───── Dokumen Sumber

Pak Umar menasehatiku dengan beberapa hadits. Beliau mengingatkan bahwa tantangan beragama di sini tidak ringan. “Di Indonesia, kamu dengan mudah mengetahui waktu shalat karena kamu bisa mendengar adzan setiap waktu shalat tiba. Tapi di sini, kamu yang harus mendisiplinkan dirimu karena kamu tidak akan mendengar adzan dikumandangkan” kata beliau yang mengaku pernah beberapa kali datang ke Indonesia dan mengunjungi beberapa kota seperti Jakarta, Bogor, dan Ambon.
Beliau mengajakku untuk ikut serta dalam kajian yang rutin dilaksanakan bada maghrib. Ketika kutanya, kitab apa yang menjadi rujukan, beliau menjawab ada banyak kitab yang menjadi rujukan. “Seperti Riyadush Shalihin?” tanyaku, sedikit menyelidik. “Ya, kami punya kitab itu dan ada juga kitab2 yang lain” jawabnya.
Tidak terasa, obrolan kami sudah berlangsung hampir satu jam. Sebenarnya aku harus pergi sejak tadi karena harus membantu persiapan halal bihalal komunitas Indonesia. Beliau rupanya menangkap kegelisahanku. “Apakah kamu mau ada acara?” tanyanya. “Ya, saya mau pergi ke Floreshuis untuk menghadiri acara halal bihalal komunitas Indonesia. Tapi aku belum tau jalan menuju kesana (nyengir mode: on)” jawabku sambil mengeluarkan peta dari tas.

──────────
───── Data Hasil Ekstraksi

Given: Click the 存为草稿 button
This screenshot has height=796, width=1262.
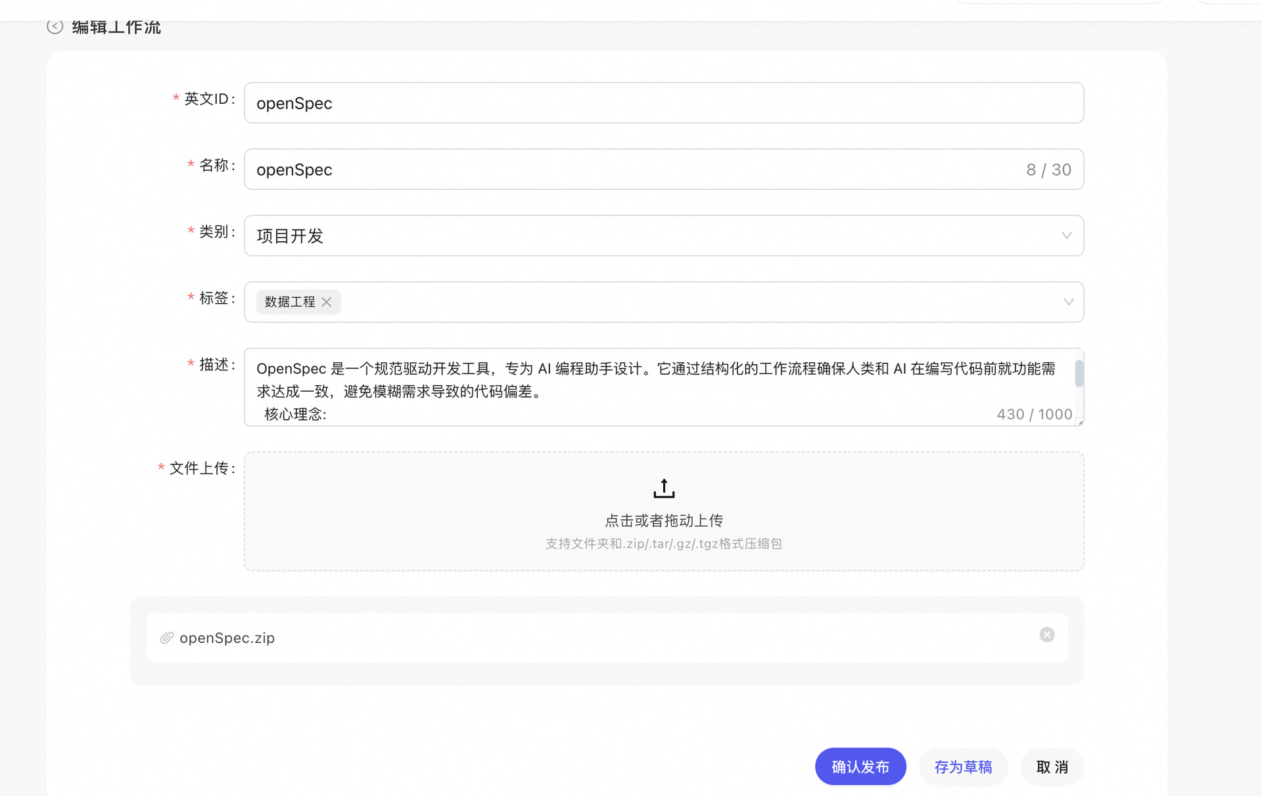Looking at the screenshot, I should [963, 766].
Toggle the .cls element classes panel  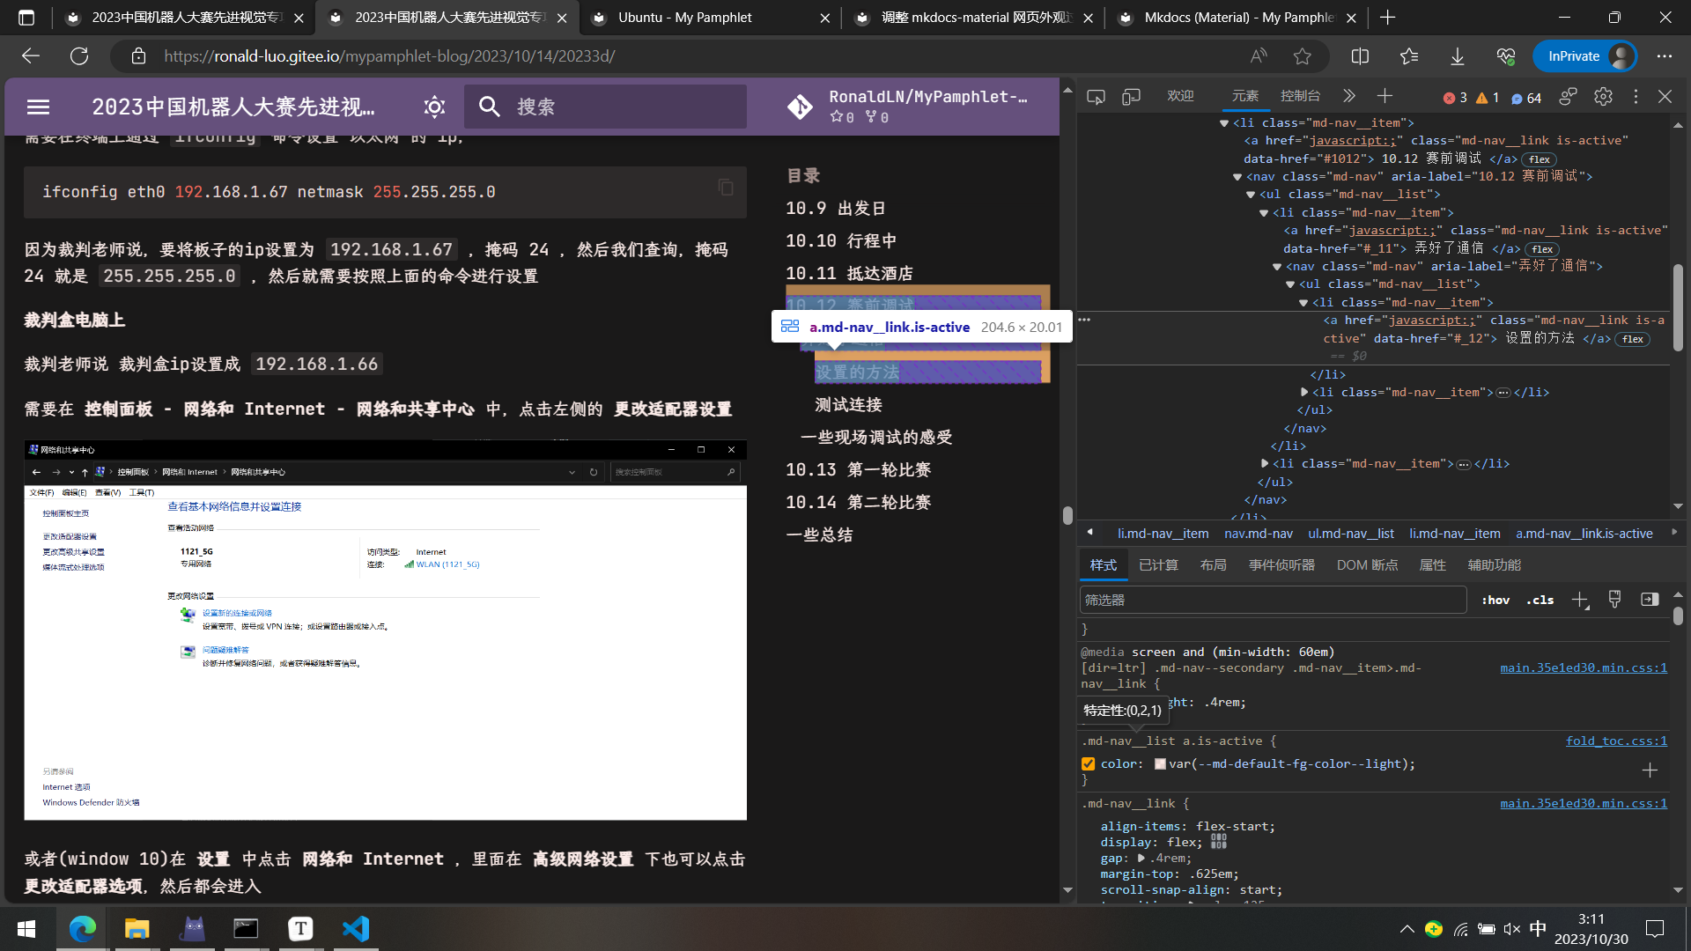pos(1540,600)
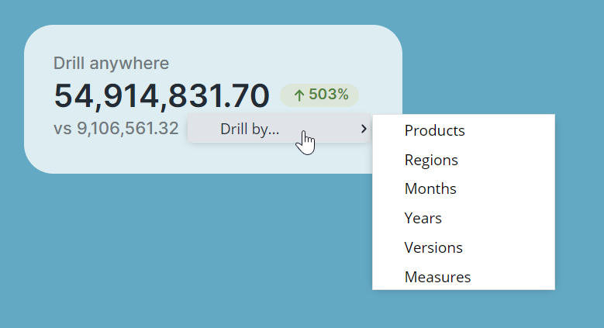Click the 'vs' label before comparison value
The width and height of the screenshot is (604, 328).
[62, 129]
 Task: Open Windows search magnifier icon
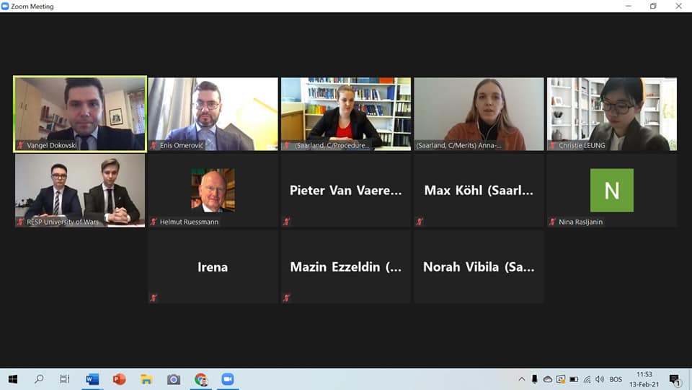click(39, 379)
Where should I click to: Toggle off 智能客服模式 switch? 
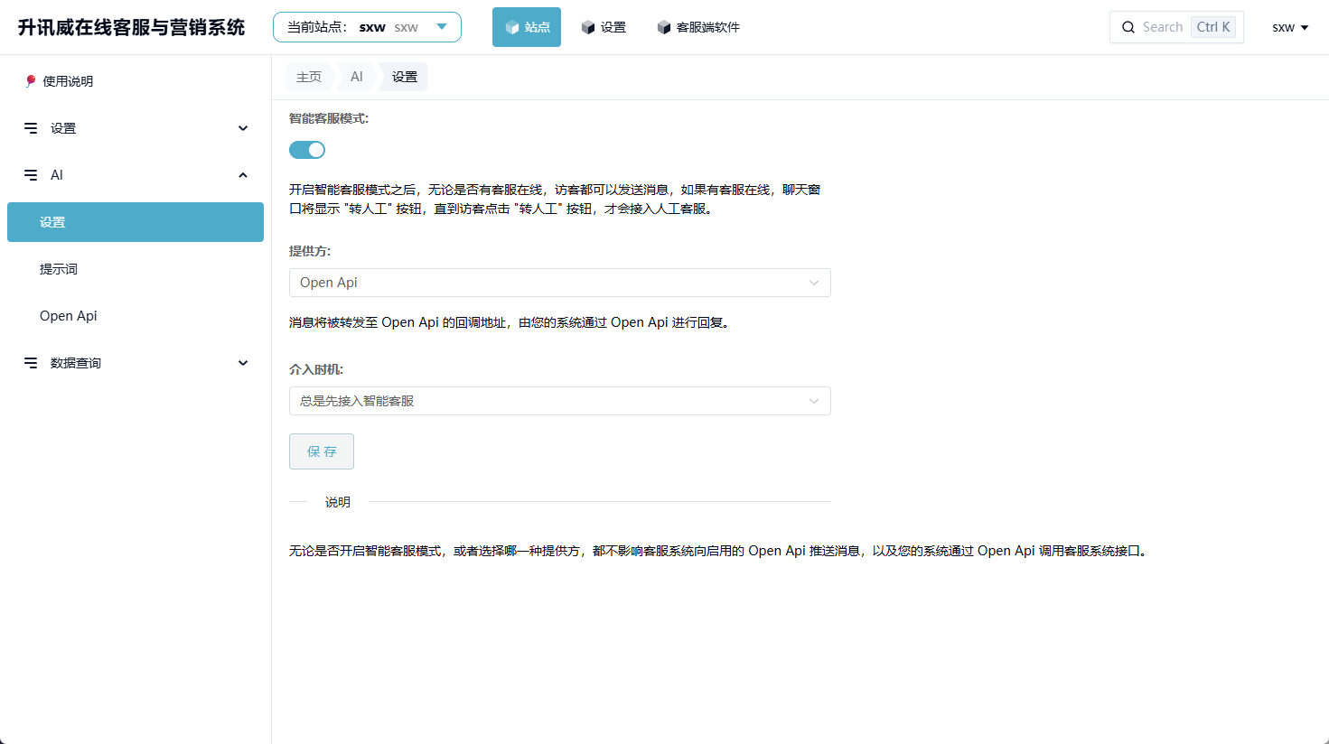[x=307, y=150]
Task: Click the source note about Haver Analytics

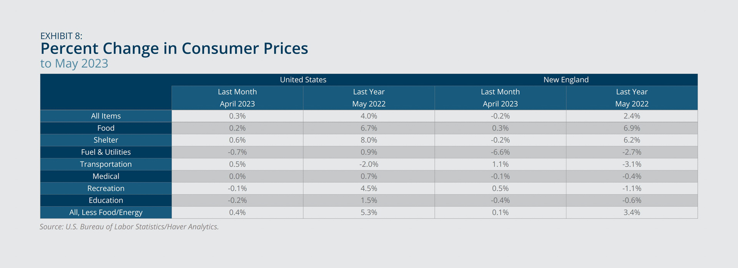Action: 129,227
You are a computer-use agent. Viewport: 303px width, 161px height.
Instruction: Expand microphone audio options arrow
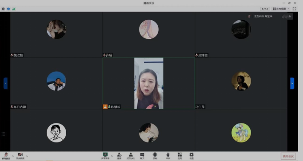(x=13, y=156)
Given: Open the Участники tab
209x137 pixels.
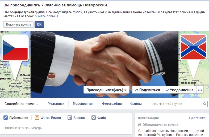Looking at the screenshot, I should [56, 104].
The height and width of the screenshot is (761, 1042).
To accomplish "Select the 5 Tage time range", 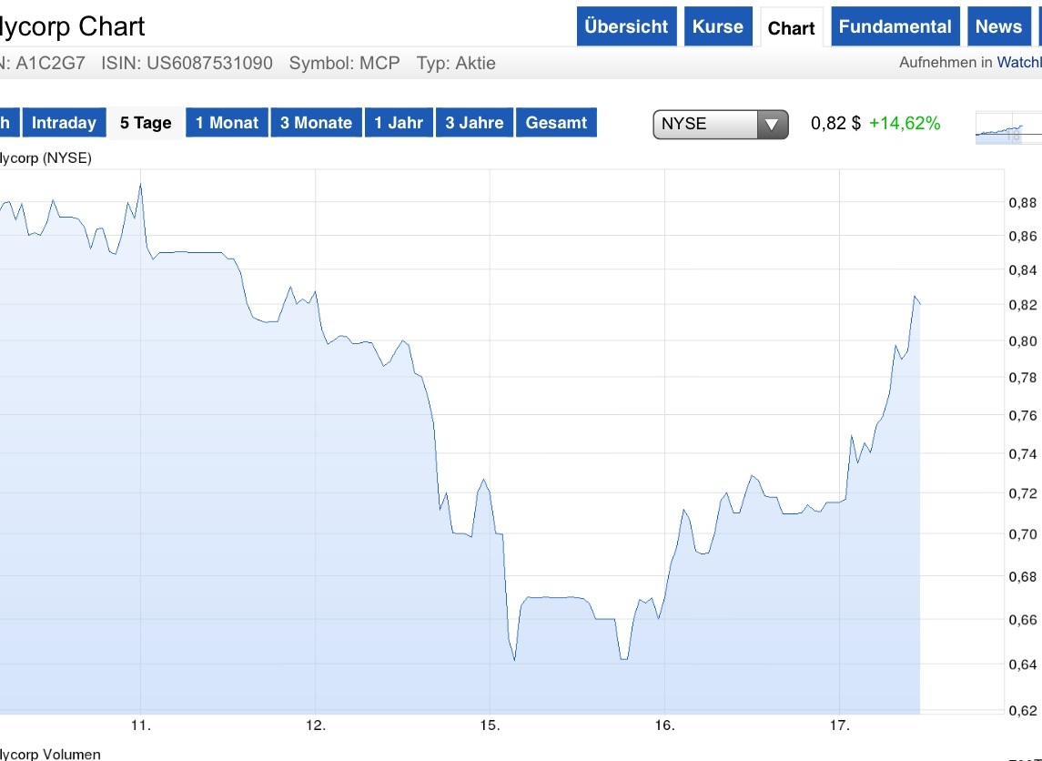I will point(146,123).
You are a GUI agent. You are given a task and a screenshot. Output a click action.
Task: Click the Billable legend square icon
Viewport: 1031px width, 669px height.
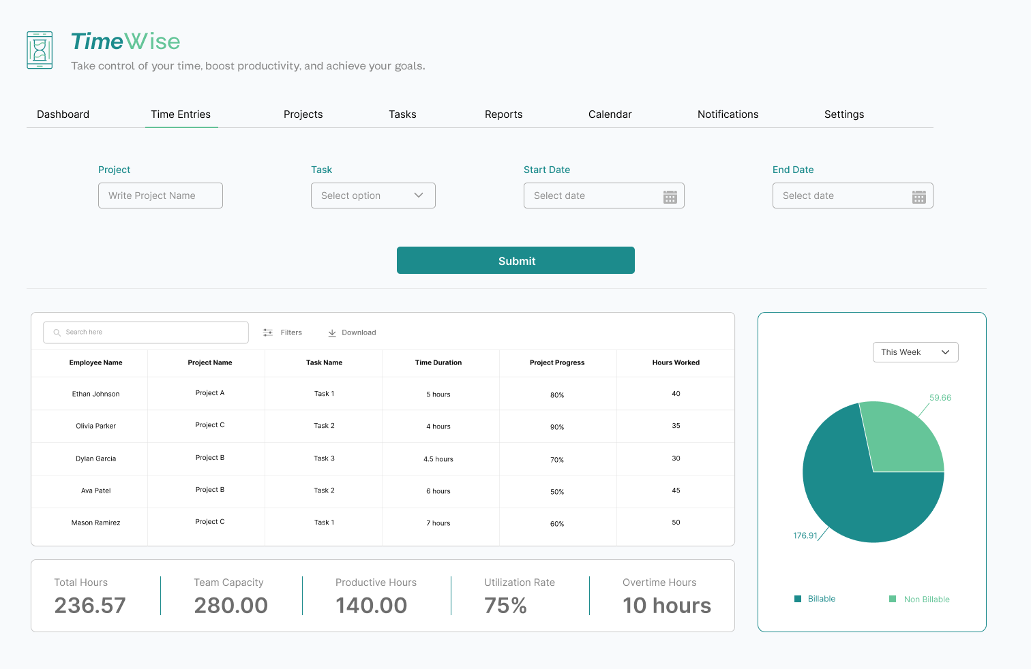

──────────

Tugas yang Dikerjakan:
A – Jawablah pertanyaan berikut berdasarkan kisah percakapan dengan Pak Umar.
(i) Kota apa saja di Indonesia yang pernah dikunjungi Pak Umar?
(ii) Kapan kajian rutin yang ditawarkan Pak Umar dilaksanakan?
(iii) Ke tempat mana pencerita hendak pergi, dan untuk menghadiri acara apa?
B – Lanjutkan kisah percakapan dengan Pak Umar, dimulai tepat sesudah kalimat terakhir yang tercantum.

Keluaran yang Diharapkan:
A –
(i) Jakarta, Bogor, dan Ambon.
(ii) Bada maghrib.
(iii) Ke Floreshuis, untuk menghadiri acara halal bihalal komunitas Indonesia.

B –
“Baiklah, aku bisa mengantarmu ke sana”
“Tidak usah, terima kasih. Saya tidak mau merepotkan anda. Saya akan mencarinya sendiri”
“Tidak apa2, saya juga memang mau kesana. Nanti sekalian saya tunjukkan Masjid Turki karena sepertinya lokasinya berdekatan”
Sungguh aku tidak enak dengan penawaran ini. Pertama, karena rada gak tega melihat beliau yang sudah uzur harus berletih2 mengantarku. Kedua, karena tidak mau merepotkan. Tapi apa daya, beliau begitu memaksa. Akhirnya, aku terima tawaran beliau dan kami pun menggenjot sepeda masing2 menuju lokasi.
Perjalanan ke lokasi membutuhkan waktu sekitar 15 menit. Setelah ditunjukkan lokasi Floreshuis, aku ditunjukkan lokasi masjid Turki, yang ternyata jaraknya hanya terpaut sekitar 100 meter saja.
Aku diajaknya masuk untuk melihat2. Bangunan masjid ini tampak lebih besar dari masjid Selwerd, dan ruangan di dalamnya pun lebih luas, mungkin dapat menampung sekitar 500 jamaah. Di dalam bangunan masjid ada toko, ruang istirahat, dan ruang menonton tv. Aku diminta untuk duduk2 dulu sebentar di ruang istirahat sambil menikmati makanan yang ada (di ruang istirahat, kadang disediakan snack gratis untuk jamaah). Pak Umar memperkenalkanku dengan 2 koleganya, sepertinya orang Turki.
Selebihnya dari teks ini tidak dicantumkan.